Sai Venkateshwaran of KPMG India said before forcing the rollout, the ministry and regulator should to work together and take into account the recommendations of the implementation group and make suitable amendments to the regulations or even Ind-As standards.
The areas that need special attention are the impact on solvency, determination of free reserves, measurement of investment property, he said.
On the other hand, insurers claim they are fully prepared for the rollout of the new accounting standards despite these issues.
“We are fully prepared for implementation of new accounting standards, but still there are a few areas requiring clarification. Yet we are confident that Irdai would provide necessary support to ensure smooth implementation,” New India Assurance chairman G Srinivasan told PTI.
“Fair value accounting could create volatility for a company if it has large exposure to equities. We hope to get some time and special dispensation from the regulator to tide over this matter,” he added.
Srinivasan also pointed out that there is no clarity on taxation as yet and he hopes that insurers will not be made to pay tax on unrealised profit.
Private sector SBI Life, currently preparing for an IPO, has internally formed a committee for the implementation of the new accounting norms.
“We have set up an internal committee under the CFO, with the chief actuary and head of risks as members, for implementation of Ind-AS,” chief executive Arijit Basu said.
He, however, maintained that sending of financial report on a trial basis will happen only by March.
Basu said he does not see the Ind-AS implementation hitting the balance sheet and said his company is already following prudential risk management norms with better mortality, low expense ratio and good pricing norms.
Non-life player SBI General has also formed a committee internally for this.

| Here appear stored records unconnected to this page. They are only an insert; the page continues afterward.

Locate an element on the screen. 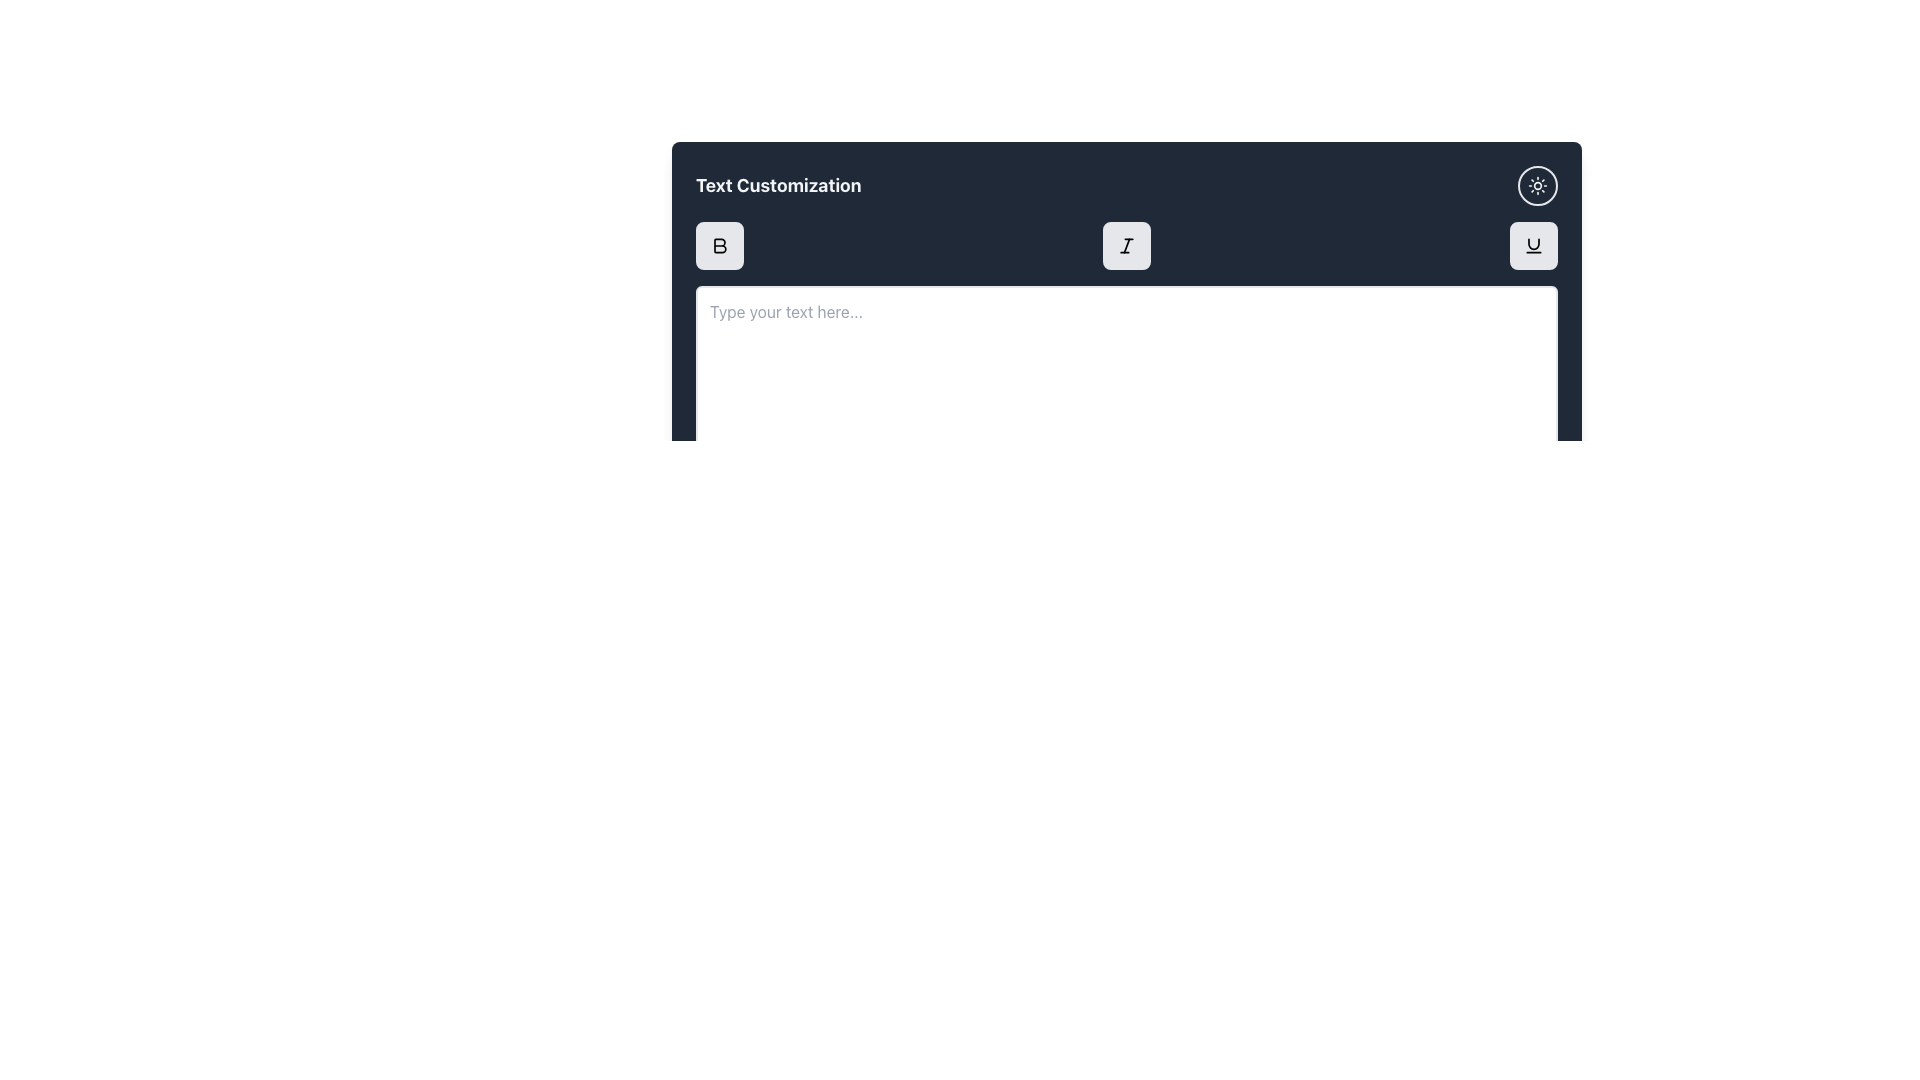 The width and height of the screenshot is (1920, 1080). the bold text formatting button, which is the first button in a horizontal group within the toolbar is located at coordinates (720, 245).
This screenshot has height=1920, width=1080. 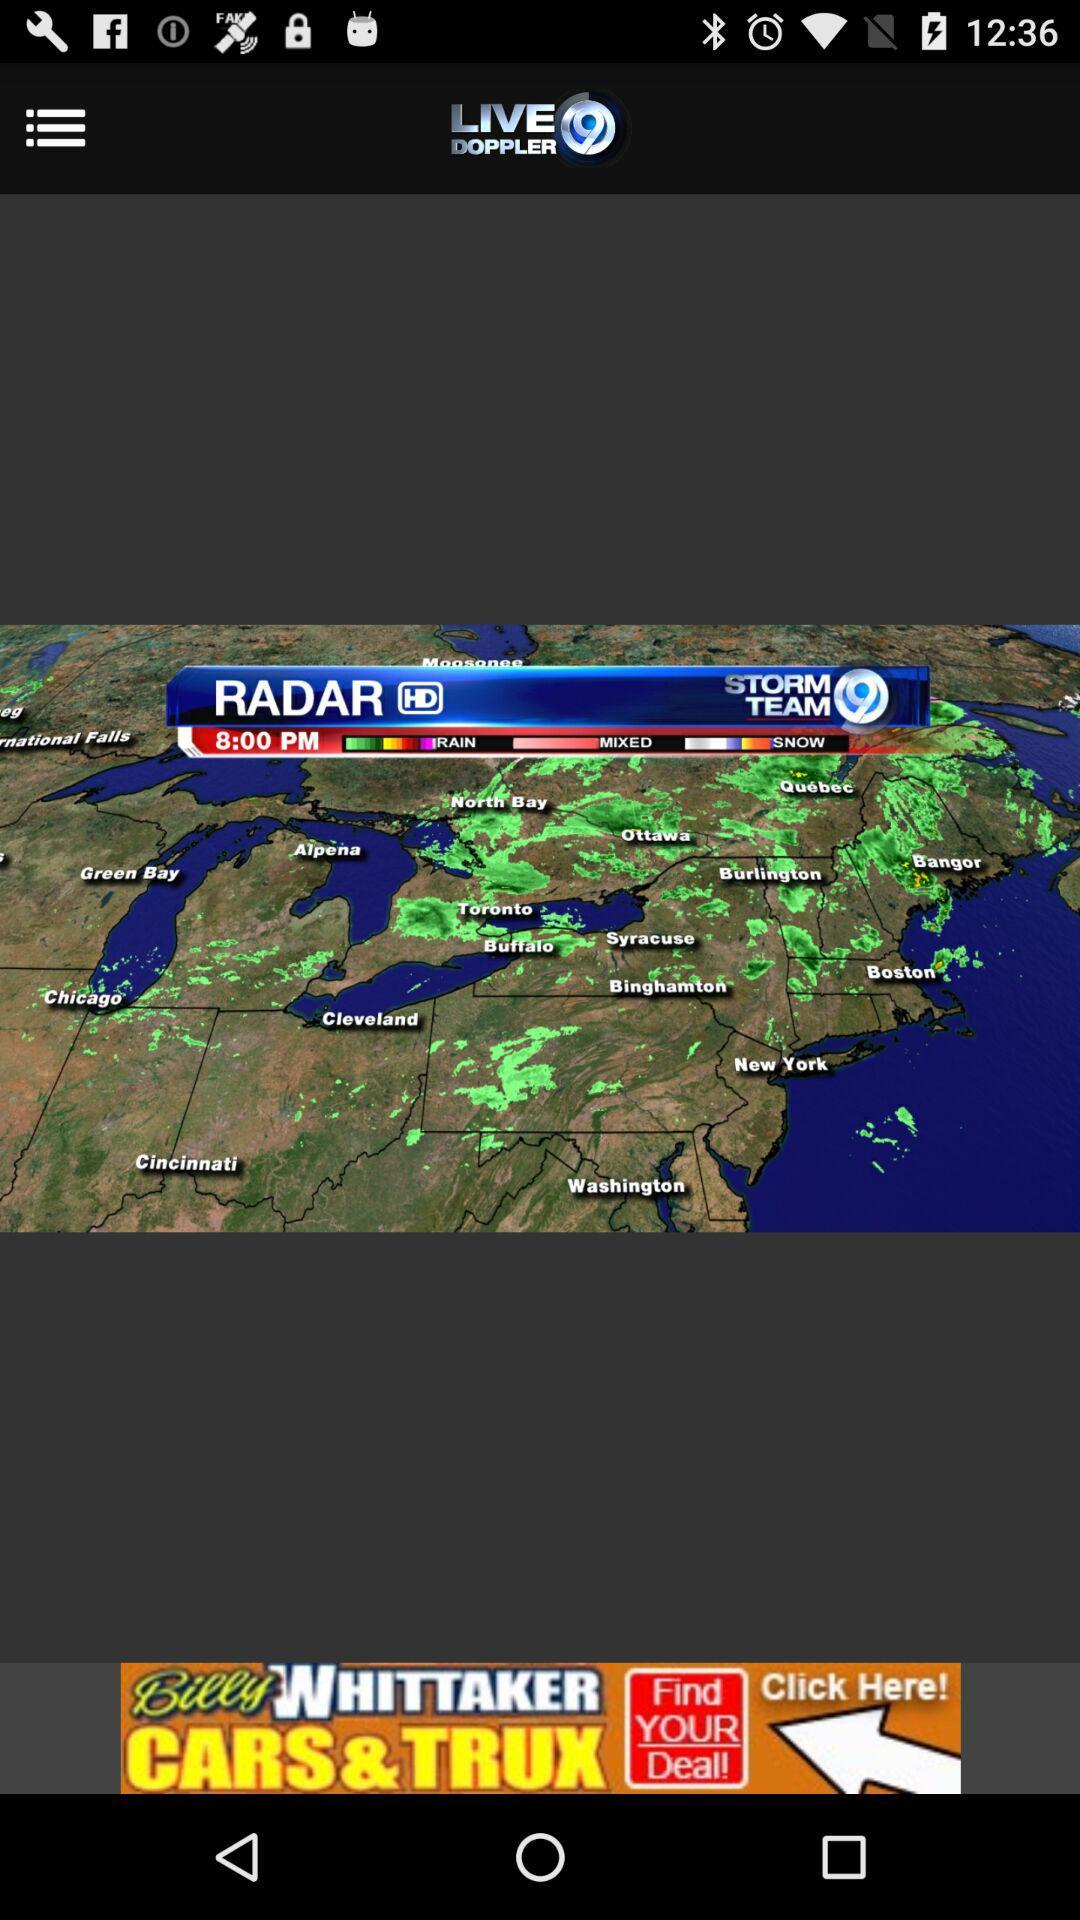 I want to click on live doppler footage, so click(x=540, y=127).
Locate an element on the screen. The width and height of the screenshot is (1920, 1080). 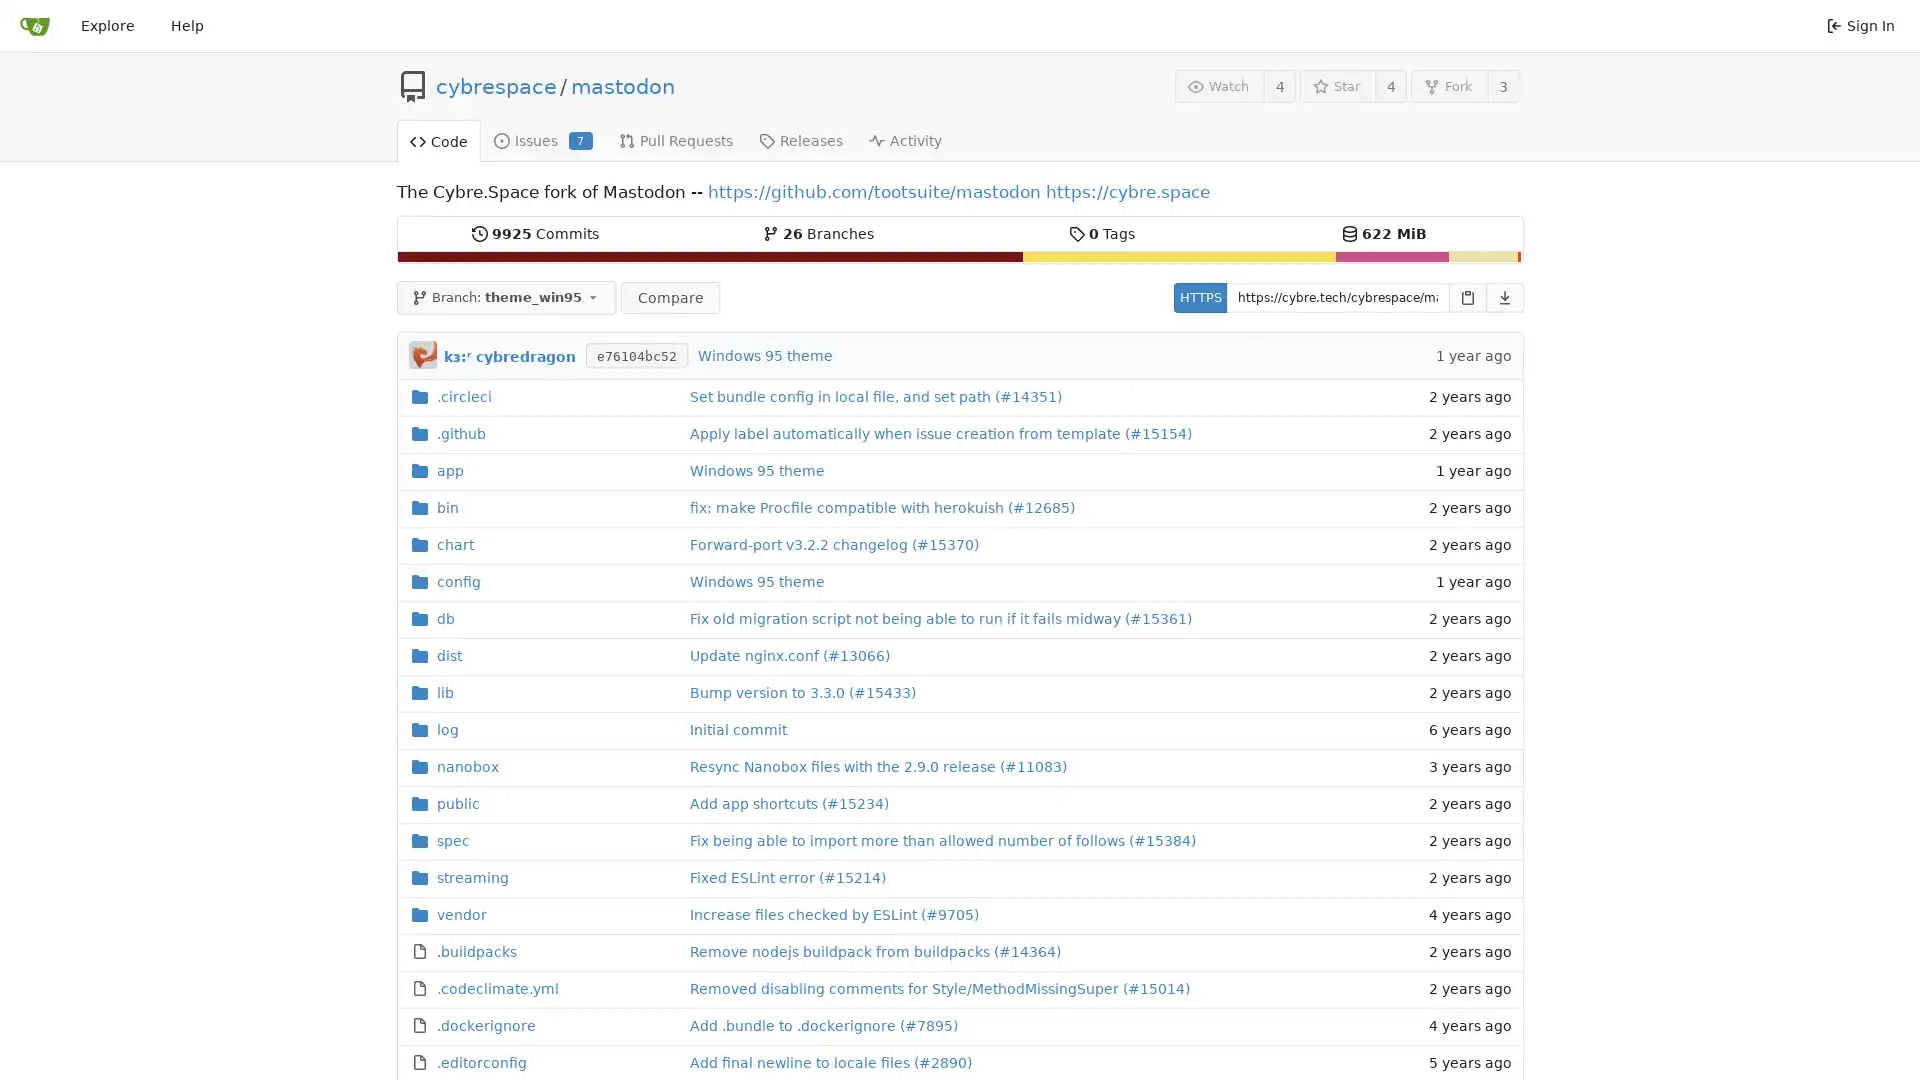
HTTPS is located at coordinates (1199, 297).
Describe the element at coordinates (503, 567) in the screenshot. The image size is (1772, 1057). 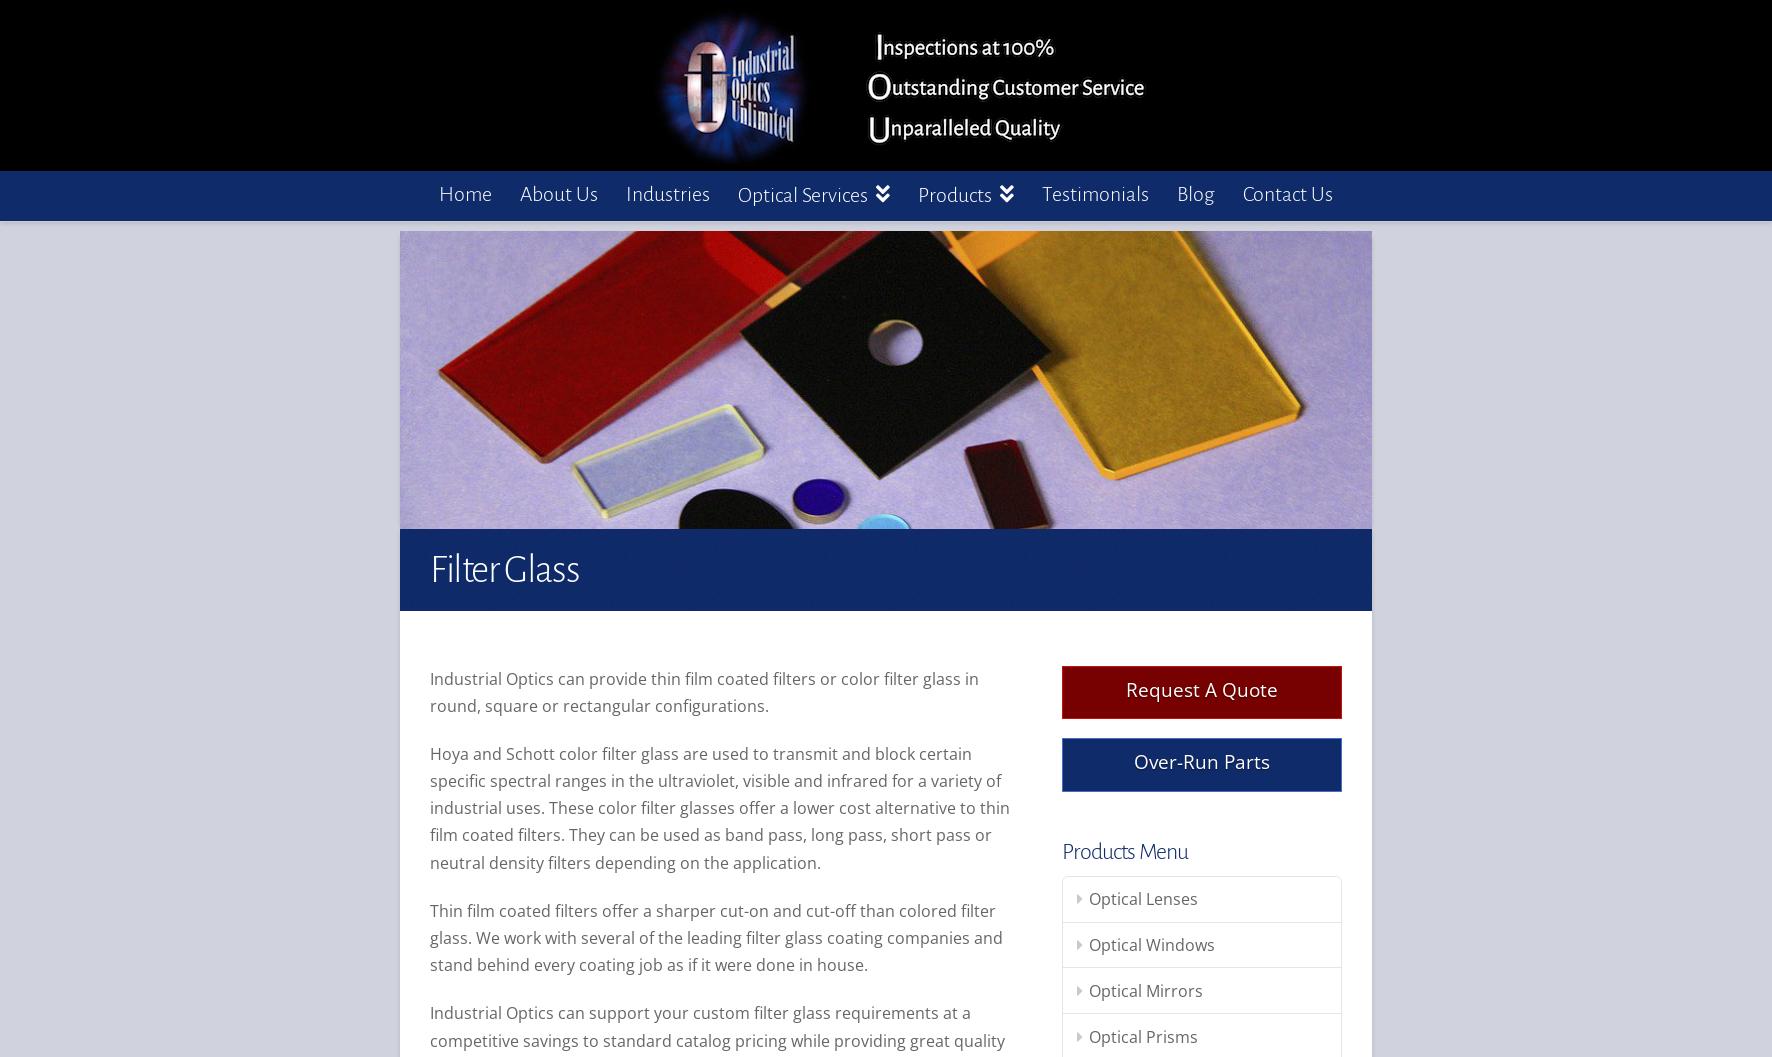
I see `'Filter Glass'` at that location.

“We have appointed an external consultant to manage the implementation project and effective transition from the current accounting practice,” its SVP and CFO Rikhil Shah said, adding, “fair valuation of investments will increase the balance sheet size.”
Major impact of Ind-AS on the balance sheet of a non- life insurer will be on its investment portfolios, he said.
According to Saha, the option and the decision with respect to valuation of investment will depend on how the business is managed and cash flows will be factored in.
“After a preliminary assessment, we feel that fair valuation of investments will increase the balance sheet size,” he said.